▸ **TASK PROMPT**
Each record that follows is to be output in full, precisely as written.

▸ **DATA PROVIDED**
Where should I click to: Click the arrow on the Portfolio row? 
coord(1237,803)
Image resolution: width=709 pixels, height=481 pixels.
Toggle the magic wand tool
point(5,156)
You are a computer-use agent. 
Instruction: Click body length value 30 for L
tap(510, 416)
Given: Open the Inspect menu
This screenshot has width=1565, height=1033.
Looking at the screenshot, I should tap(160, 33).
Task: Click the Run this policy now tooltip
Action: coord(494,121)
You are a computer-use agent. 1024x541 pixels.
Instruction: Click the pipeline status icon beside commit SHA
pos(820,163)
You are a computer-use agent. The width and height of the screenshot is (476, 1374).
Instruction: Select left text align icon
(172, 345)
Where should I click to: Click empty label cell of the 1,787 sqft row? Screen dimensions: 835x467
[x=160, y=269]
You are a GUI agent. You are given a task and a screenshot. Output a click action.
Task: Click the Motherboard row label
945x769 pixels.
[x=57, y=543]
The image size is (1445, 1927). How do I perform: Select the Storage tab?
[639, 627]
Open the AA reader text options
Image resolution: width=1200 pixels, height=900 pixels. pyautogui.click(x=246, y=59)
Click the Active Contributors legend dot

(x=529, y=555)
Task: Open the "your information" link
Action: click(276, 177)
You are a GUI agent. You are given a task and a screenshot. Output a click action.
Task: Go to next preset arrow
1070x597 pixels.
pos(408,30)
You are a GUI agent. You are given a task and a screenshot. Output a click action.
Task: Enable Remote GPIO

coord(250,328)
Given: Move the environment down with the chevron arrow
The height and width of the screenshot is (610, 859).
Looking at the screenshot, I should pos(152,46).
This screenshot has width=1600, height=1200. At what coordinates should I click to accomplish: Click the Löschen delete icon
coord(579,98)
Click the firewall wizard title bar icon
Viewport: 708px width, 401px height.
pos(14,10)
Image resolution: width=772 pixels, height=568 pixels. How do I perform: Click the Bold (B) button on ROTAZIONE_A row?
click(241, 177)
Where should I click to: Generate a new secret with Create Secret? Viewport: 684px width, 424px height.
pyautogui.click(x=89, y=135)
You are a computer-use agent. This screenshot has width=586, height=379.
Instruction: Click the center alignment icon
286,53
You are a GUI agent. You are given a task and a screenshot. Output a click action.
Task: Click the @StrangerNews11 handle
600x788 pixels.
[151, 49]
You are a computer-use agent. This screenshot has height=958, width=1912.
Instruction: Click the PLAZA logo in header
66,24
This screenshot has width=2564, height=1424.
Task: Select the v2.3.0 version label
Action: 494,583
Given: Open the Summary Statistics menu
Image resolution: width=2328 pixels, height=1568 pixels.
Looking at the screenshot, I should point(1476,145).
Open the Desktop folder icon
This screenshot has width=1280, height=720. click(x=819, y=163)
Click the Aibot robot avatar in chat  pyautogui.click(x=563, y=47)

▸ **ANSWER BELOW**
Where should I click to: Click the arrow on the Portfolio row? 
coord(1237,803)
Image resolution: width=709 pixels, height=481 pixels.
Toggle the magic wand tool
point(5,156)
You are a computer-use agent. 
Instruction: Click body length value 30 for L
tap(510, 416)
Given: Open the Inspect menu
This screenshot has width=1565, height=1033.
Looking at the screenshot, I should tap(160, 33).
Task: Click the Run this policy now tooltip
Action: coord(494,121)
You are a computer-use agent. 1024x541 pixels.
Instruction: Click the pipeline status icon beside commit SHA
pos(820,163)
You are a computer-use agent. The width and height of the screenshot is (476, 1374).
Instruction: Select left text align icon
(172, 345)
Where should I click to: Click empty label cell of the 1,787 sqft row? Screen dimensions: 835x467
[x=160, y=269]
You are a GUI agent. You are given a task and a screenshot. Output a click action.
Task: Click the Motherboard row label
945x769 pixels.
[x=57, y=543]
The image size is (1445, 1927). How do I perform: Select the Storage tab?
[639, 627]
Open the AA reader text options
Image resolution: width=1200 pixels, height=900 pixels. pyautogui.click(x=246, y=59)
Click the Active Contributors legend dot

(x=529, y=555)
Task: Open the "your information" link
Action: click(276, 177)
You are a GUI agent. You are given a task and a screenshot. Output a click action.
Task: Go to next preset arrow
1070x597 pixels.
pos(408,30)
You are a GUI agent. You are given a task and a screenshot. Output a click action.
Task: Enable Remote GPIO

coord(250,328)
Given: Move the environment down with the chevron arrow
The height and width of the screenshot is (610, 859).
Looking at the screenshot, I should pos(152,46).
This screenshot has width=1600, height=1200. At what coordinates should I click to accomplish: Click the Löschen delete icon
coord(579,98)
Click the firewall wizard title bar icon
Viewport: 708px width, 401px height.
pos(14,10)
Image resolution: width=772 pixels, height=568 pixels. How do I perform: Click the Bold (B) button on ROTAZIONE_A row?
click(241, 177)
Where should I click to: Generate a new secret with Create Secret? Viewport: 684px width, 424px height.
pyautogui.click(x=89, y=135)
You are a computer-use agent. This screenshot has width=586, height=379.
Instruction: Click the center alignment icon
286,53
You are a GUI agent. You are given a task and a screenshot. Output a click action.
Task: Click the @StrangerNews11 handle
600x788 pixels.
[151, 49]
You are a computer-use agent. This screenshot has height=958, width=1912.
Instruction: Click the PLAZA logo in header
66,24
This screenshot has width=2564, height=1424.
Task: Select the v2.3.0 version label
Action: 494,583
Given: Open the Summary Statistics menu
Image resolution: width=2328 pixels, height=1568 pixels.
Looking at the screenshot, I should point(1476,145).
Open the Desktop folder icon
This screenshot has width=1280, height=720. click(x=819, y=163)
Click the Aibot robot avatar in chat  pyautogui.click(x=563, y=47)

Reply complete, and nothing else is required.